Extracted records
+ + + + +

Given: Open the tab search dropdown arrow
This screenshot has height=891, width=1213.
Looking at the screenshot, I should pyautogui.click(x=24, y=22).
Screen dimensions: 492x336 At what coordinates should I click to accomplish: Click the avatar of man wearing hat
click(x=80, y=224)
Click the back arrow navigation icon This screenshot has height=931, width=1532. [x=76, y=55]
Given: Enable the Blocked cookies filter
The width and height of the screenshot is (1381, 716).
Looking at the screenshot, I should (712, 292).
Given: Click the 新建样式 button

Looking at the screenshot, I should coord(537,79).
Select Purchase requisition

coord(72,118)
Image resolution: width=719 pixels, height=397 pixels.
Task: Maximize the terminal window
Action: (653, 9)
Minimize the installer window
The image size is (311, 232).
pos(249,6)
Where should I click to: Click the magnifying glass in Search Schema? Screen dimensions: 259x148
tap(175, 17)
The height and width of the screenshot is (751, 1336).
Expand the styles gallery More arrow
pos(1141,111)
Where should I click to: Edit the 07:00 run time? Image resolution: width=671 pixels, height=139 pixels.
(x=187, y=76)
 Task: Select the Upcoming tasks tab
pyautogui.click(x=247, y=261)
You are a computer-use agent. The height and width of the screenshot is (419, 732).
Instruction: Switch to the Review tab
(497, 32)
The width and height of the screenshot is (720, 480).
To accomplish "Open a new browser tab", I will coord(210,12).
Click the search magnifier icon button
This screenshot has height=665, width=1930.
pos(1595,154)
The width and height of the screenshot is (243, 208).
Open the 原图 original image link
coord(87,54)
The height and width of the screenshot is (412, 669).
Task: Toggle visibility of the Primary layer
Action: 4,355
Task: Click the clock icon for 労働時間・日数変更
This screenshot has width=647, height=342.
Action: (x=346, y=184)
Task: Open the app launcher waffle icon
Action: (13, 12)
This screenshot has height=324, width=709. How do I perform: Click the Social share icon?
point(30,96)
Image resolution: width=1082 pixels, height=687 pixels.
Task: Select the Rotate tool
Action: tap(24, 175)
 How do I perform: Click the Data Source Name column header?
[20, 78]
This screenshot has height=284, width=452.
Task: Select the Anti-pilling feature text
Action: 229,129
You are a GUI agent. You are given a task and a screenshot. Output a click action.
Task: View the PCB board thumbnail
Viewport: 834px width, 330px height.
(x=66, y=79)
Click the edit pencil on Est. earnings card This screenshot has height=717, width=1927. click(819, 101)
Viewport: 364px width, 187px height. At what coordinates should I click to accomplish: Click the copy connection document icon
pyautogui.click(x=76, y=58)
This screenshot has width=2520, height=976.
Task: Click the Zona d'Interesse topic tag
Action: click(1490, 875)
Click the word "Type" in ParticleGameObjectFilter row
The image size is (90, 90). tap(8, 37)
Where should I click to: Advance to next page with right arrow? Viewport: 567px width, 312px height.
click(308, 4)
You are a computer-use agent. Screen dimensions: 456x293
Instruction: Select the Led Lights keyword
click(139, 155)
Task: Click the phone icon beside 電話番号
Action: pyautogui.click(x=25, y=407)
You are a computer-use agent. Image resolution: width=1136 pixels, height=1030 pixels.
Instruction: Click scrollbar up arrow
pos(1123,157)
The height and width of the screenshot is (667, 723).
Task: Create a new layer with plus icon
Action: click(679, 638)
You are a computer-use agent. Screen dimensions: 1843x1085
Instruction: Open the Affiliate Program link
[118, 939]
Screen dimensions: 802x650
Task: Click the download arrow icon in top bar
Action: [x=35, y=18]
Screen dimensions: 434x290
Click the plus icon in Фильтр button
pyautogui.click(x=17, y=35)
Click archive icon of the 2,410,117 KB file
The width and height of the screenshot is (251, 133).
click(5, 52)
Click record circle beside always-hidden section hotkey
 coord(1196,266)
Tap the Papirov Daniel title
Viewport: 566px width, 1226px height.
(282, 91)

+ + + + +

Task objective: Could you state how many lines in the data hold the word "agent"? Only the number should be given.

Result for this exercise: 5